I did a test of the brick porosity of one of my firebricks yesterday. The brick was 12"x 9 1/4" x 3" and weighed 9.25Kg dry. Soaked for 24Hrs it weighed 11.5 Kg which is approx.20% I did not remove moisture from the dry brick first and my old spring bathroom scales are not too accurate but it indicates that the brick has taken on a lot of water. This indicates that the brick is very porous and not very vitrified. This quality is desirable to make the brick highly refractory but undesirable in that it will absorb water easily and hold a large quantity. I have read that it is the moist heat that is the WFO's secret, so perhaps the porosity of the bricks is an important factor in the WFO's success in cooking superiority.

brickie in oz 05-16-2011 11:51 PM

Re: Brick porosity
 
Slow day at work was it? :D

david s 05-17-2011 01:35 AM

Re: Brick porosity
 
No, flat out actually, but it is a topic I've been getting interested in and was hoping someone else might might chime in to give some constructive input into the subject so we can all benefit from increased knowledge. And weighing one brick is way easier than cutting lots of them.

brickie in oz 05-17-2011 02:10 AM

Re: Brick porosity
 
Quote:

Originally Posted by david s (Post 113174)
And weighing one brick is way easier than cutting lots of them.
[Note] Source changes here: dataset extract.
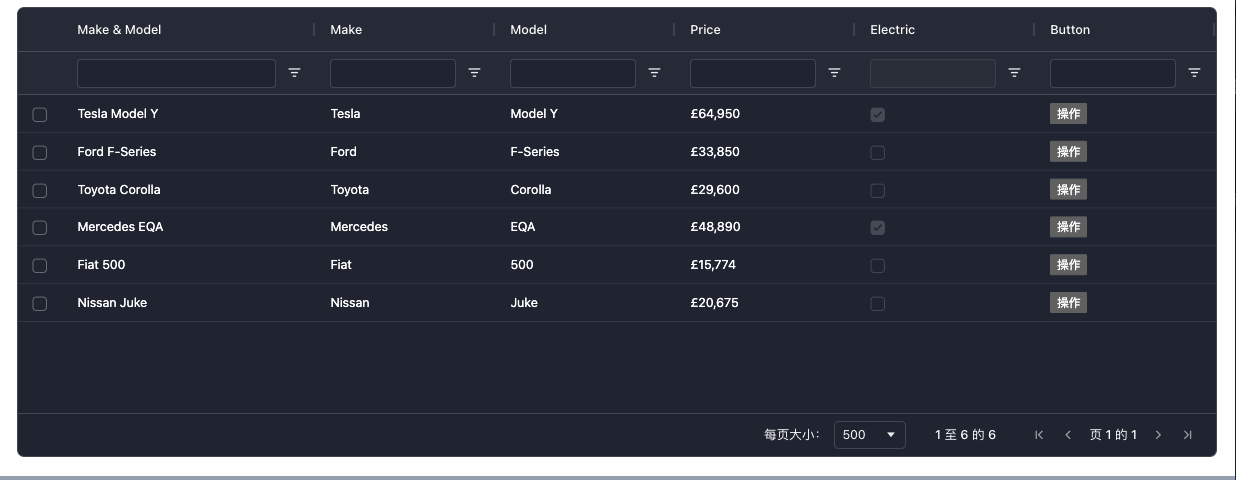Select the Tesla Model Y row checkbox

click(x=40, y=115)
Why are you cutting lots of wet bricks? :confused:

david s 05-17-2011 02:39 AM

Re: Brick porosity
 
I didn't say I was.

david s 05-17-2011 03:14 AM

Re: Brick porosity
 
I agree, but is it the fuel used or the porous bricks that give it that superiority?
I think also that a WFO cooks with radiating heat rathe than by convection like a standard oven.
Maybe someone with experience with both a steel dome and a firebrick dome may chime in. Although a steel dome with a firebrick floor is still half a firebrick oven.

Tscarborough 05-17-2011 05:38 AM

Re: Brick porosity
 
The ones we carry give a rated porosity of 13-17%.
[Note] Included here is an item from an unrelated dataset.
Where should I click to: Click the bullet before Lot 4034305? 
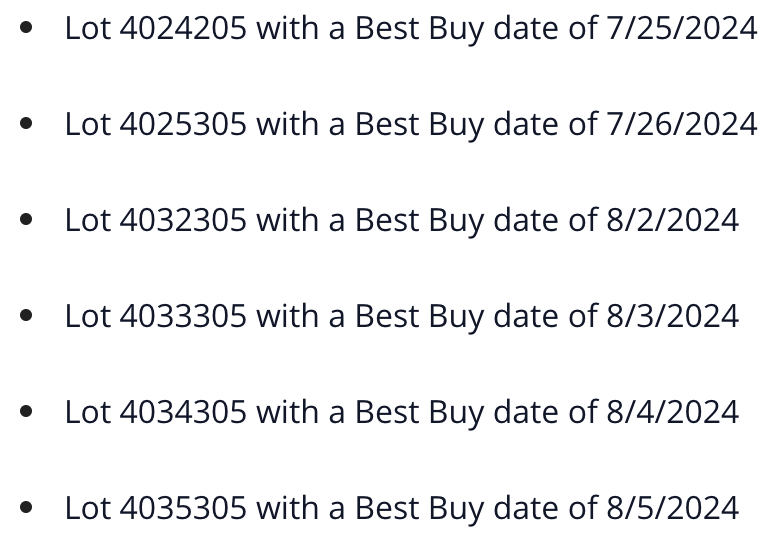click(x=26, y=411)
http://www.wgpaver.com/files/PDF/Fir...heet%20Red.pdf

david s 05-17-2011 02:31 PM

Re: Brick porosity
 
Thanks Tscarborough,
Given the high degree of porosity of fire brick, presumably some containment of water, rather than full saturation, in the brick when laying them is desirable to reduce the tendency of the brick to suck water out of the mortar too fast. Is this a logical conclusion?

Tscarborough 05-17-2011 04:26 PM

Re: Brick porosity
 
Yes, as I have stated a dozen times, the proper amount of water is SSD. Saturated, surface dry. That is to say, the surface will not have a sheen, but it will be damp. Usually, a dip before use is adequate, but in hot (like yours and mine hot, 95+ degrees) and windy, you may have to either soak them and then allow them to dry a bit before use, or, as recommended by the BIA, hose the pile every now and then.

As an FYI most common brick have less than 5% absorbtion, and hard fired face brick are usually far less than 2% in a 24 hour soak test.

david s 05-19-2011 04:39 AM

Re: Brick porosity
 
As an FYI most common brick have less than 5% absorbtion, and hard fired face brick are usually far less than 2% in a 24 hour soak test.[/QUOTE]

I wonder then if this would explain why firebricks are considered the superior cooking brick, with more porosity and their ability to store more moisture, are the preferred choice over common reds?
Or is it their greater ability to withstand thermal shock?
Or doesn't the difference really matter?